Connor sembrò riflettere per alcuni minuti, poi la mano lascio l’elsa e il braccio tornò a distendersi lungo il fianco. Ad Haytham comunque non sfuggì la mano ancora stretta in un pugno.

“D’accordo” disse con un filo di voce il ragazzo “ma se verrò mai a scoprire che state seguendo degli scopi a beneficio dei templari, non fermerò la mia mano”

Haytham si concesse un mezzo sorriso. “Non preoccuparti figliolo. In questa mia seconda vita ho solo uno scopo”

Connor lo guardò “E sarebbe…?” chiese.

“Te ne parlerò quando sarà il momento”

“…questo non lo è?”

“Questo è il momento che tu vada a prendere Shay, prima che riesca ad averla vinta sulla tua amica assassina”

“Non sottovalutare Aveline”

“E tu non sottovalutare Shay…”

Connor si strizzì, ma l’ultimo commento lo convinse a girare i tacchi e a uscire dalla stanza e poi dalla villa con più rapidità di quanto pensasse di avere.

Solo quando la porta della villa si chiuse alle spalle dell’Assassino, Haytham si volse verso uno delle finestre da cui si vedeva fin troppo bene la luna. La luce chiara gli illuminava il grembo dove riposavano le sue mani. Le guardò notando come avessero cominciato a perdere tono muscolare. Le mosse piano, quasi non fossero parti del suo corpo e rimase per un attimo ad osservarne i palmi.

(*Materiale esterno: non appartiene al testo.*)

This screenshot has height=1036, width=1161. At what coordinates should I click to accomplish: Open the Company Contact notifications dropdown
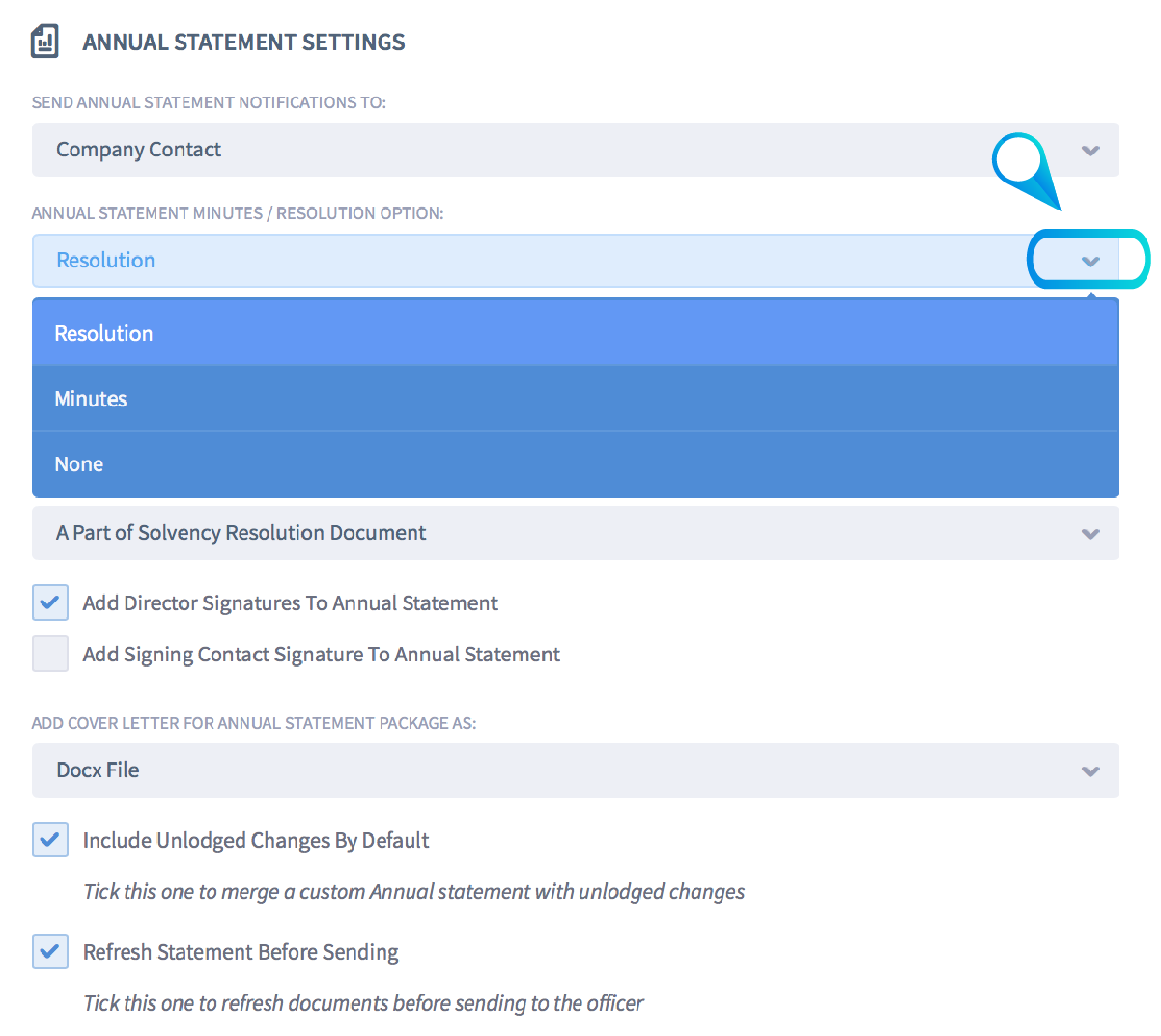[x=560, y=150]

“Se non ti confido il mio vero scopo Connor è perche non mi crederesti…ma spero che tu Ziio, almeno tu” pensò ripiegando, soltanto allora le dita in pugni “ possa credere nei pensieri di questo vecchio corpo scampato alla morte più volte di quanto abbia meritato. L’unica cosa che voglio è poter essere il padre che non ho potuto essere. Che ci possa riuscire o no, Ziio, questo non so proprio dirlo…”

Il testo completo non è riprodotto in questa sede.